* **TRECHO CITADO**:

+---+

Não há quem possa contestar os dados das vítimas de assassinato em nosso país. Um fator une as pessoas que perderam suas vidas pelo crime organizado, em abordagens de agentes de Estado, pela fúria irracional dos que disparam golpes, tiros e pauladas. A imensa maioria das vítimas dessa verdadeira avalanche de crimes é negra. Mesmo no feminicídio, os dados apontam maioria de negras assassinadas.

Por Jandira Feghali*

A realidade está aí para não nos deixar nunca esquecer chacinas como a da Candelária, Acari, Jacarezinho. O assassinato da jovem grávida Kathlen Romeu. A morte de meninos de uniforme. Marielle. Tantos jovens, mulheres e homens, vítimas do que chamam de bala perdida, mas balas que sempre acham o povo preto das comunidades e de periferia de nosso país.

+---+

* **DADOS FORNECIDOS**:
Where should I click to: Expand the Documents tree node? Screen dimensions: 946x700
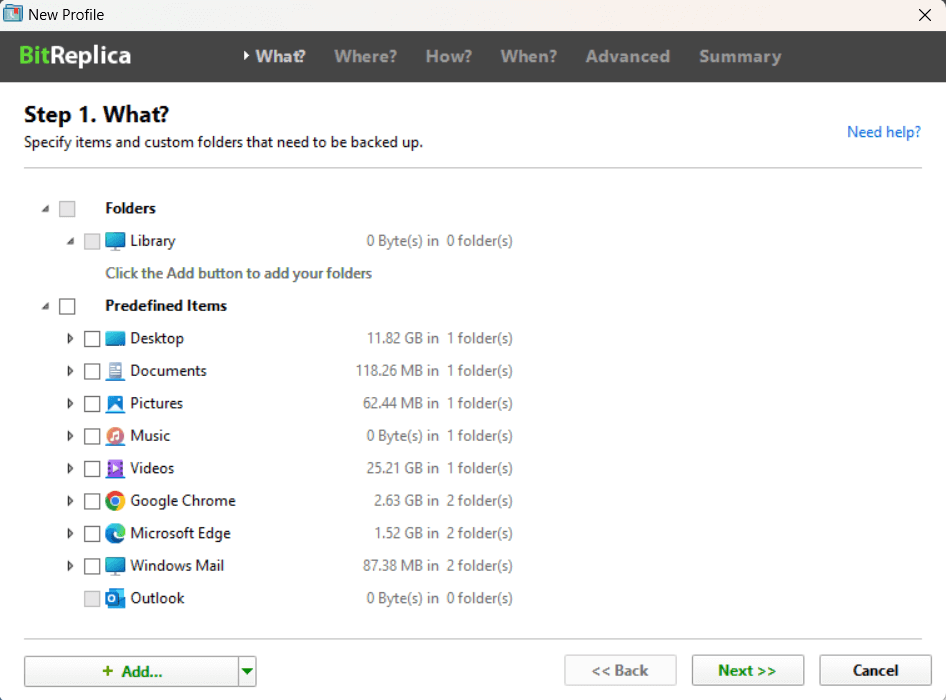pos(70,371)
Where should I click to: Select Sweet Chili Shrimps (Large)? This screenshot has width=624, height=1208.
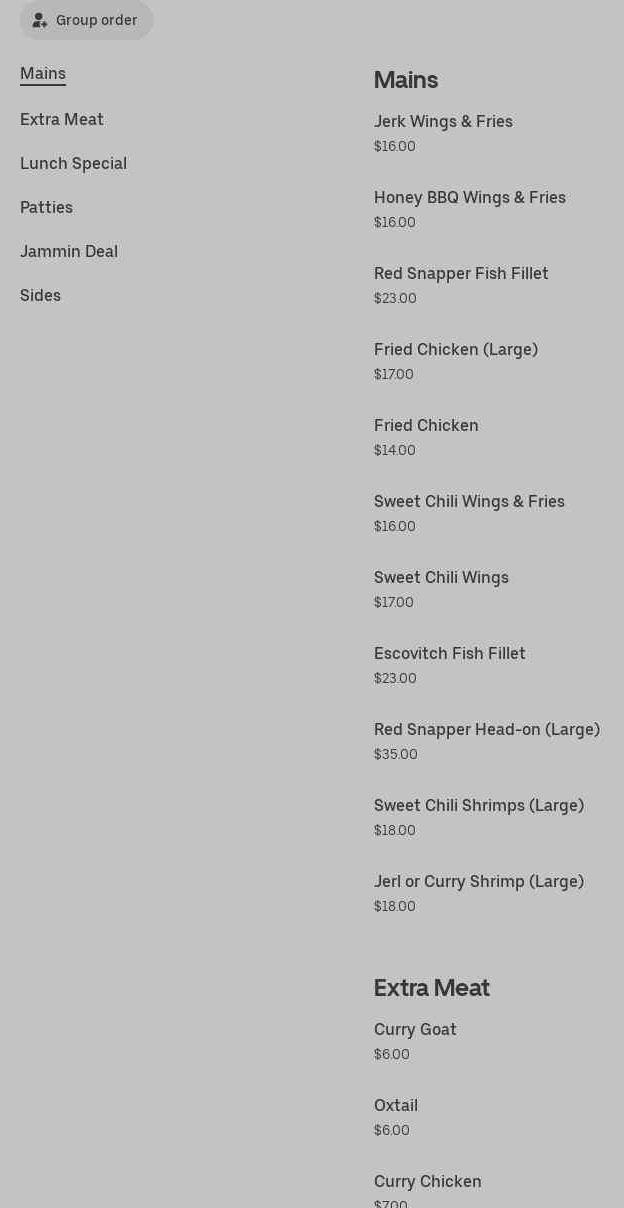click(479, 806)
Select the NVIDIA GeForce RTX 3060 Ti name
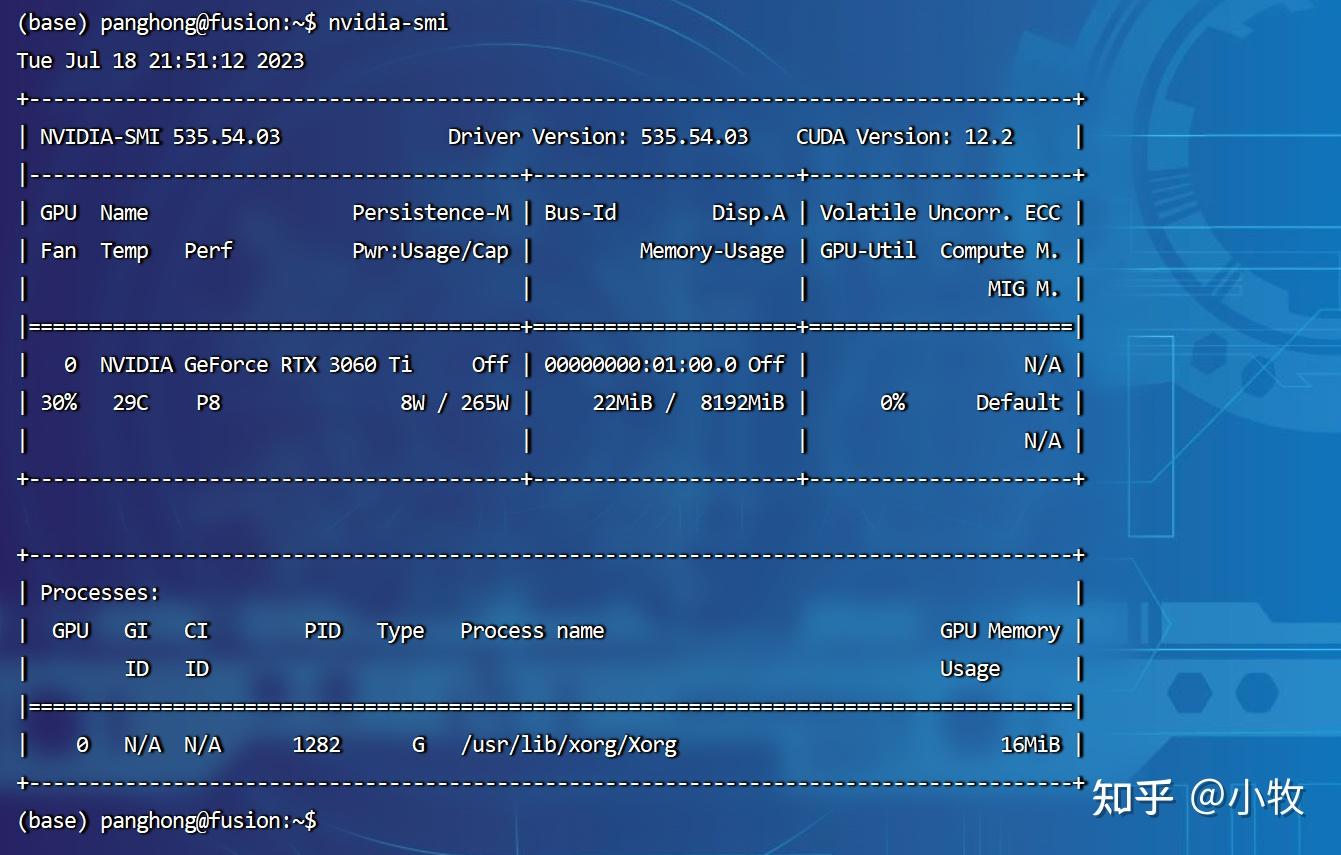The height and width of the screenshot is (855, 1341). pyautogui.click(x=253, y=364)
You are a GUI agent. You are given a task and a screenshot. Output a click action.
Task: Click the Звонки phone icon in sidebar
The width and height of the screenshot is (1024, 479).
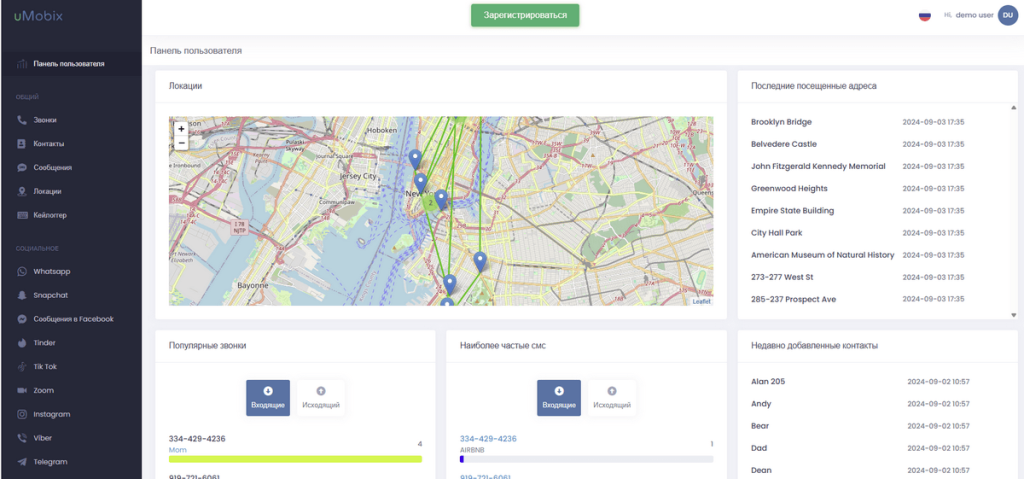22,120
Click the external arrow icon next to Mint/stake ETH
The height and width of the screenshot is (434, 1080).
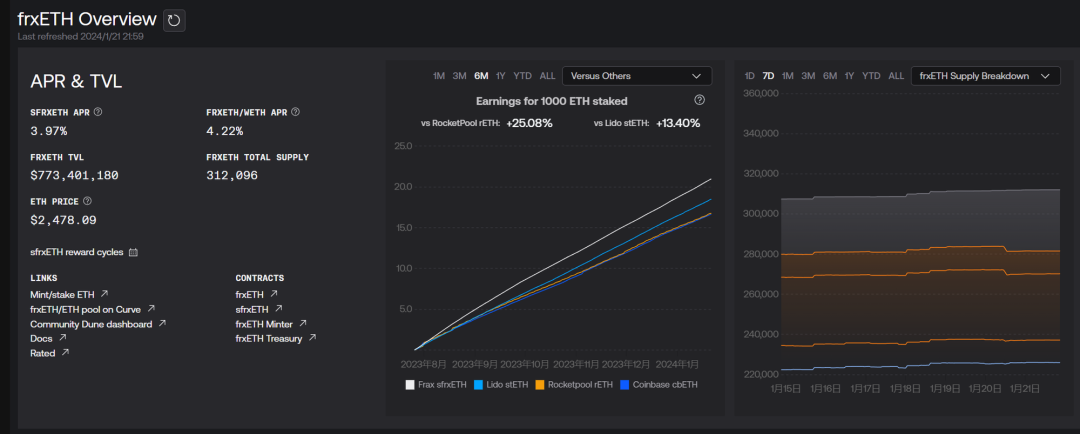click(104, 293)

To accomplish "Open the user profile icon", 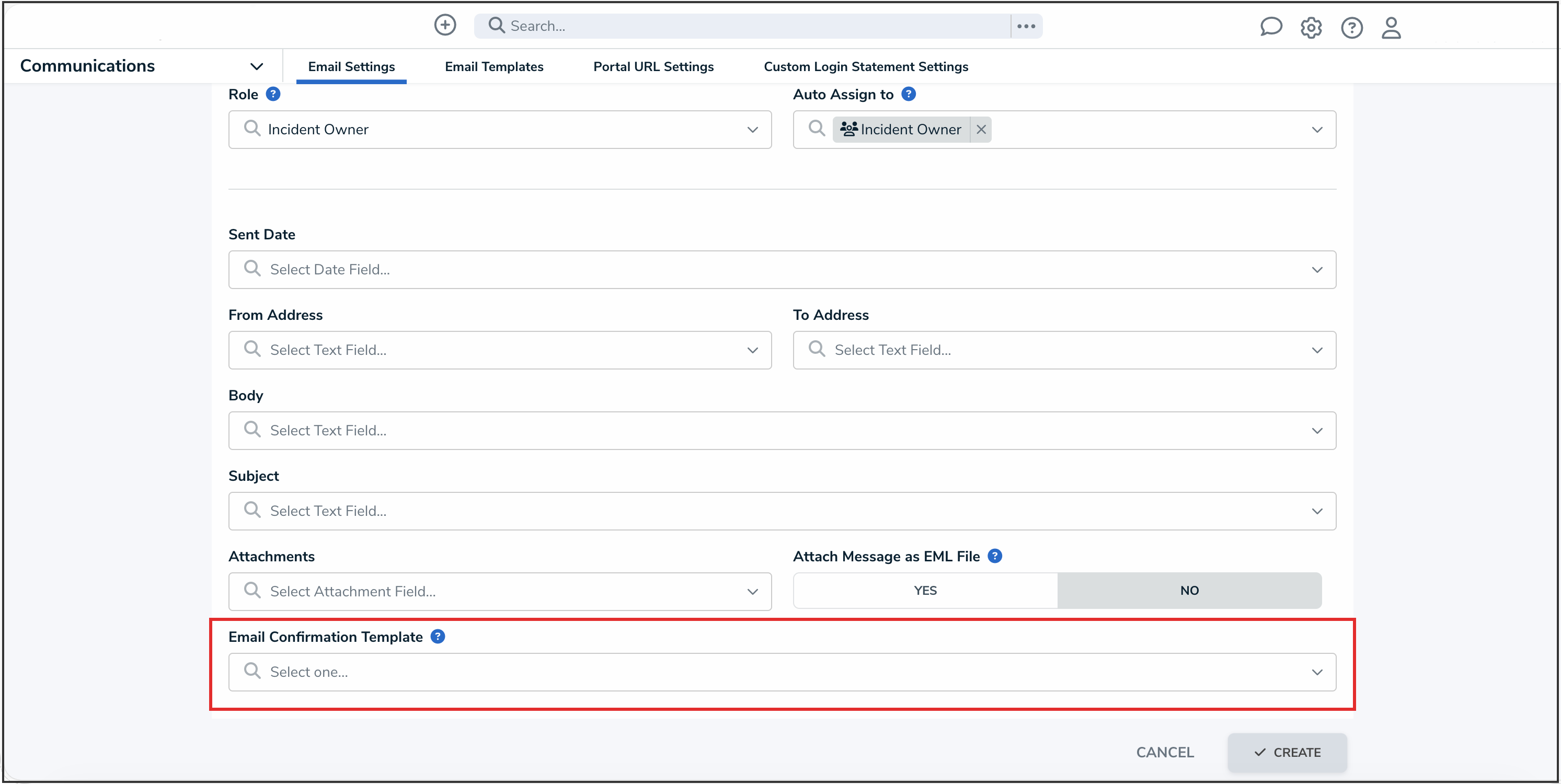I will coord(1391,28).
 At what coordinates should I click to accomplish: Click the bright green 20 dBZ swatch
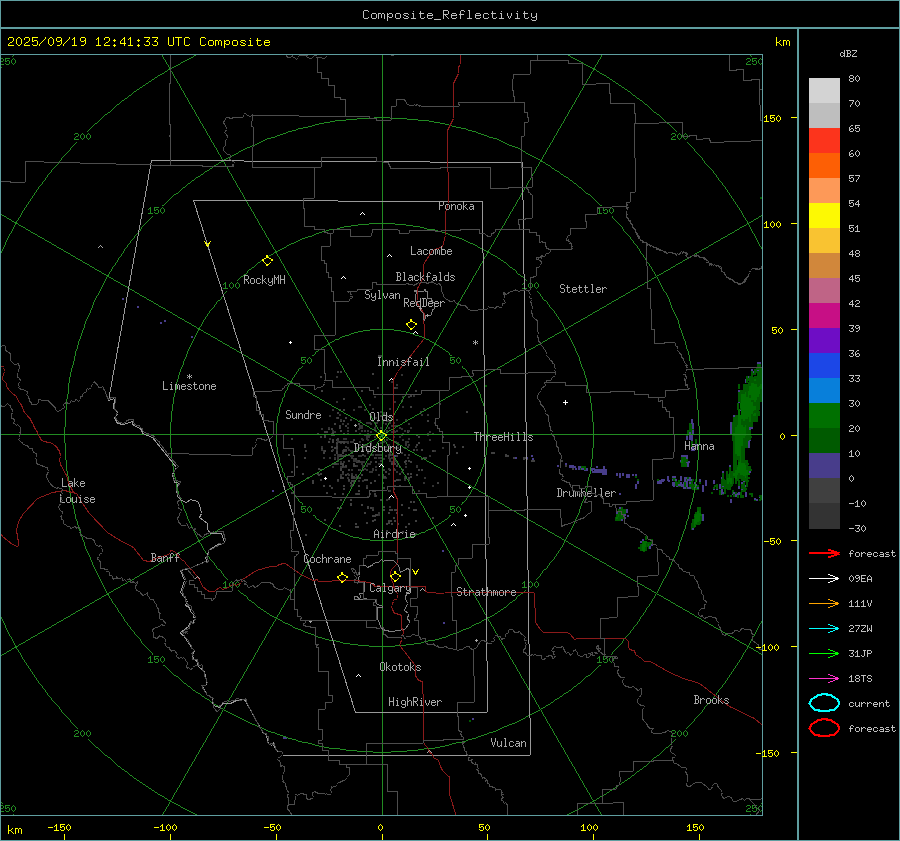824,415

+---+

* **OBJETIVO DO EXERCÍCIO**: Reescreva o trecho citado começando em "Não há quem" e terminando em "de negras assassinadas.", trocando "avalanche" por "onda". Os registros constituem um material à parte, independente do trecho citado.

* **SOLUÇÃO**:
Não há quem possa contestar os dados das vítimas de assassinato em nosso país. Um fator une as pessoas que perderam suas vidas pelo crime organizado, em abordagens de agentes de Estado, pela fúria irracional dos que disparam golpes, tiros e pauladas. A imensa maioria das vítimas dessa verdadeira onda de crimes é negra. Mesmo no feminicídio, os dados apontam maioria de negras assassinadas.